'GoodNews People' aims to share, deepen faith
Parish-based effort will educate participants on Catholic social teaching, send them out to live the good news
BY TERRY MCGUIRE
Picture this: thousands of new volunteers eager to throw themselves into a myriad of social concerns efforts, everything from the Society of St. Vincent de Paul to Big Brothers Big Sisters.
That's the goal of a new parish-based program set to launch this fall in dioceses around the U.S., including the Archdiocese of Seattle.
The GoodNews People Program is designed to educate parishioners about Catholic social teaching, and in the process inspire them to go forth and become "Good News People" to the world through their volunteer work.
The program involves 14 sessions divided over the fall and spring, with a group immersion experience tied into the works of mercy in between. With session topics including discipleship, responsibility, Scripture, God's love and grace, and the church's social justice mission, the program seeks to make participants more aware of the social justice elements of their faith.
Catholics typically are not very familiar with their church's social teaching and social mission, said Jack Jezreel, president of the Louisville, Ken.-based JustFaith Ministries, which developed the program.
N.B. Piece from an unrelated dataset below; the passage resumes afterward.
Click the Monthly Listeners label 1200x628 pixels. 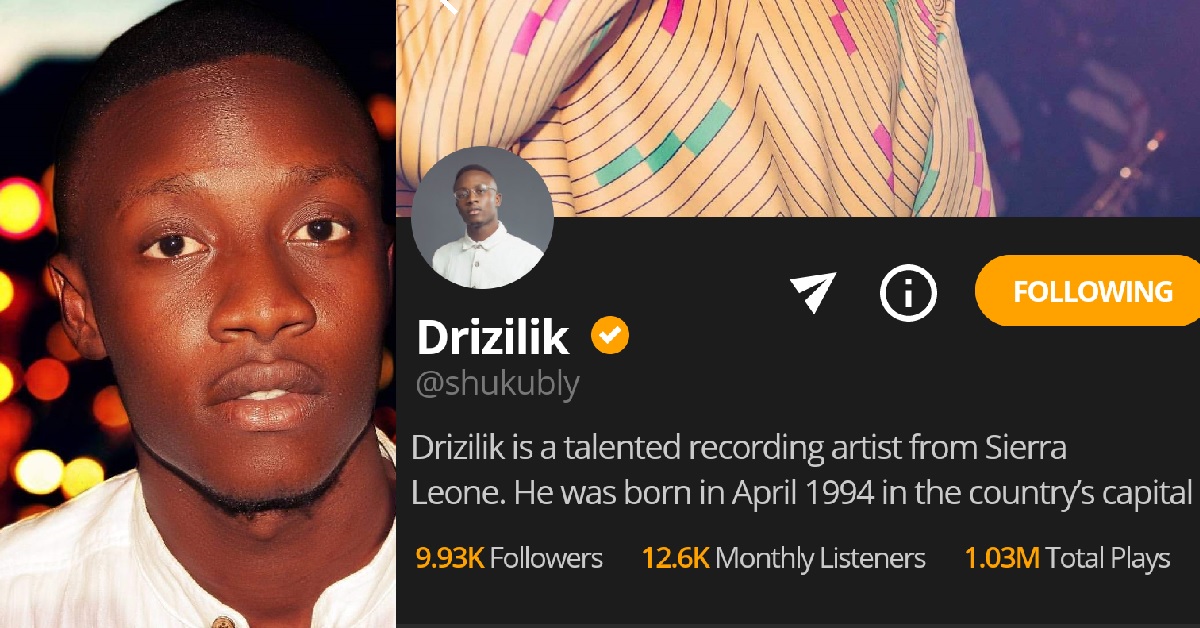(x=821, y=558)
"They might have heard of (the Society of) St. Vincent de Paul or they might have heard of Catholic Charities, but they're by and large not real clear on what they do, even locally," he said, "so we would like to remedy that.
"Our interest is to try to familiarize as many Catholics as possible with what is really a remarkable and heroic and inspiring tradition of the church's commitment to the poor and vulnerable."
Small group format
Key to the program is its intimate size. Each GoodNews group will consist of 10 parishioners, and the goal is to involve 10 groups in a parish, with groups made up of parishioners with shared experiences, such as young adults, active retirees, parents with young children, and working professionals, among others.
"After going through the program, (participants) get a real sense of what it means to live the Gospel, and (they) take the good news message to other people," said Vince Herberholt, a member of St. Joseph Parish in Seattle who sits on the board of JustFaith Ministries.
Jezreel was in Seattle May 16 to talk about the new program with local religious educators. In 1989 he founded JustFaith Ministries in his Louisville parish in an effort to help parishioners experience Christ's call to care for people in need. Since then approximately 30,000 people in more than 120 dioceses around the country have participated in the 30-week JustFaith program, he said.
But with 70 million Catholics in the U.S., he said, they realized the need to develop a program that would be less intensive and more accessible to Catholics.
"A lot of people simply don't have the time to put into that big of a project," Jezreel said of the JustFaith program.
"My experience has been that a lot of Catholics have thought of social mission as something they feel obligated to do but maybe they don't think of it as exciting or compelling." But "when people get engaged, they find it very life-giving."
Parish financial assistance
The new program has the support of the archdiocese's Office of Catholic Faith Formation and the Missions Office, which is providing financial assistance to parishes. A parish with 10 groups of 10 volunteers in each would pay approximately $800 for the curriculum and other materials, Herberholt said. The facilitators are volunteers.
Dr. Mary Cross, director of the Office of Catholic Faith Formation, noted the church's emphasis on adult faith formation and said the new program represents a "great opportunity" to provide adult faith formation while deepening people's faith and building community in the parish.
"I think it's a real quality program," she said, citing the materials and facilitators that will be used, along with JustFaith's track record in the archdiocese. And as the church nears the conclusion of the Year of Faith, "we're looking at ways to sustain the new evangelization," she said.
Jezreel noted the new program also responds to Pope Francis' call for the Catholic community to be committed to aiding those who struggle and suffer.
Jezreel recalled a recent meeting he had with a California bishop regarding the new program. He asked him to imagine his diocese a year from now with thousands of new volunteers ready to plunge into social concerns.
"How many kids get a Big Brother or a Big Sister because parishes offer this program?" Jezreel asked rhetorically. "How many refugees can (we) help resettle? … How many new volunteers does St. Vincent de Paul get? … How many new donors do Catholic Charities or Catholic Relief Services get because people now realize what great things their organizations are doing and want to participate?"